EXCERPTED PASSAGE =>

============

My 3rd day in Japan was a Sunday. I had organized with a friend, Phill, who is a pastor in Tokyo to look after my suitcases while I travel throughout the country, and also that I would love to attend his church whenever I was in Tokyo. So with their church service starting at 2pm, I made the 4.5km walk from hotel, stopping at parks, a cafe and a restaurant for lunch before the service.
The church is located on the 3rd floor of a building, in which McDonalds occupies the 1st and 2nd floors, right outside the train station. I arrived early and met with Phill and his wife Kelly and a few other members and guest of the church. The service had maybe 20 people, but can have up to about 50 (a fair bit smaller then FAC). The service kicked off with a few songs that I recognized (10,000 reasons, and revelation song). However, the songs we half English and half Japanese, a verse and a chorus in English, and then the next verse and chorus in Japanese. It was interesting and a very good experience to hear songs I knew the lyrics for in English getting sung in Japanese. The sermon was done by one of the pastors (an Japanese woman) in Japanese, but after ever couple of sentences, it would be translated by Kelly in English. Followed by communion, again getting translated in both languages.
After the service, there was afternoon tea and fellowship, in which I met a few more people, including a lady from the Philippians, an American man and his Canadian wife, as well as a Japanese man who I spent about 30 minutes discussing soccer/football. After we packed up the room, I caught a train back to Phill & Kelly’s place, whilst having dinner at Mcdonalds along the way. After a short stay at their place, and packing what I needed in my hiking bag, I caught a train back to Shibuya.

============

DATA EXCERPT =>
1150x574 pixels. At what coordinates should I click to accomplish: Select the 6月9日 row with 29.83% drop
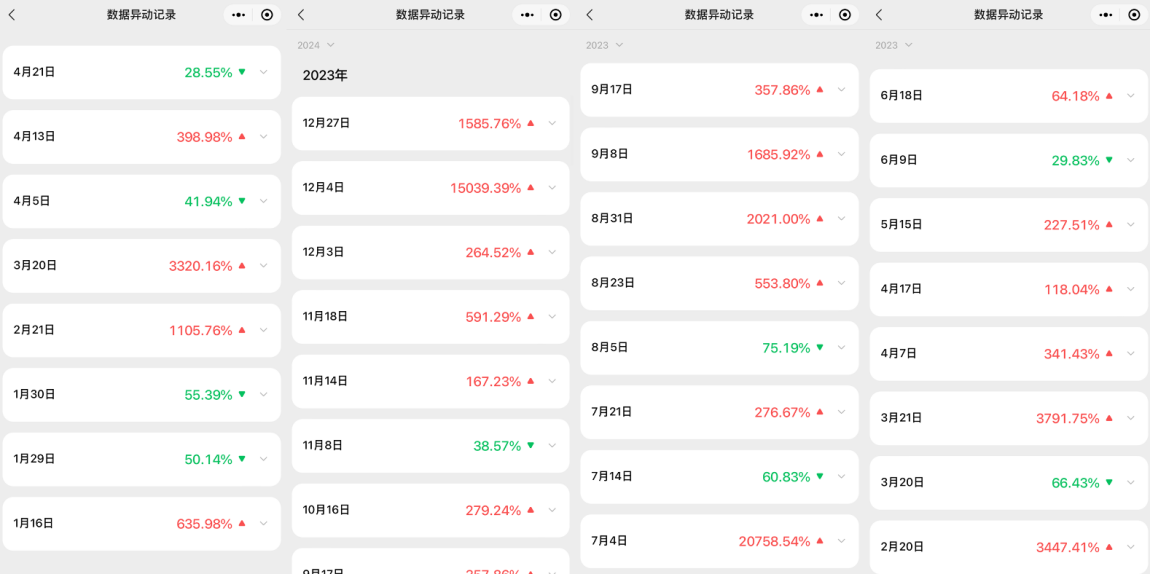click(1008, 160)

============

PARTS OF THE EXERCISE =>
(A) List the kinds of places where the writer of the Sunday-in-Tokyo account stopped during the 4.5km walk from the hotel to the church.
(B) Pick up the Sunday-in-Tokyo account after its final sentence and keep writing it.

ANSWERS PER TASK =>
(A)
- Parks
- A cafe
- A restaurant (for lunch)

(B)
That night, and the next I had spent sleeping in an internet cafe, while the first night wasn’t very comfortable, the second was considerably better.


The following day consisted of checking out the shops, using the free wi-fi at starbucks, and figuring out where to go from Tokyo. In Shibuya there are 2 main shopping buildings (called 109, and 109 Men’s), 1 for women, 1 for men. There are both about 8 stories, with numerous shops on each floor, and could easily spend a lot of money there.

I had lunch at a BBQ place, where you get given your steak in small raw pieces, and you cook it as your about to eat it using a small grill built into the table. It was amazing, and for a decent lunch it was about $10.

The next day I went to Electric Town (actually called Akihabara), where you can buy anything from anime, to neon lights, as well as numerous arcades. I went to a bunch of shops, won some anime figurines and some junk food at an arcade, went in to an anime shop, went down stairs to realize that down stairs was in fact a hentai shop, so I quickly turned around and went back up stairs. I also found a batting cage (base ball) and hit most of the 56 balls for $6.

Then in the afternoon I left Tokyo catching a bus east, and slightly south, to Hamamatsu.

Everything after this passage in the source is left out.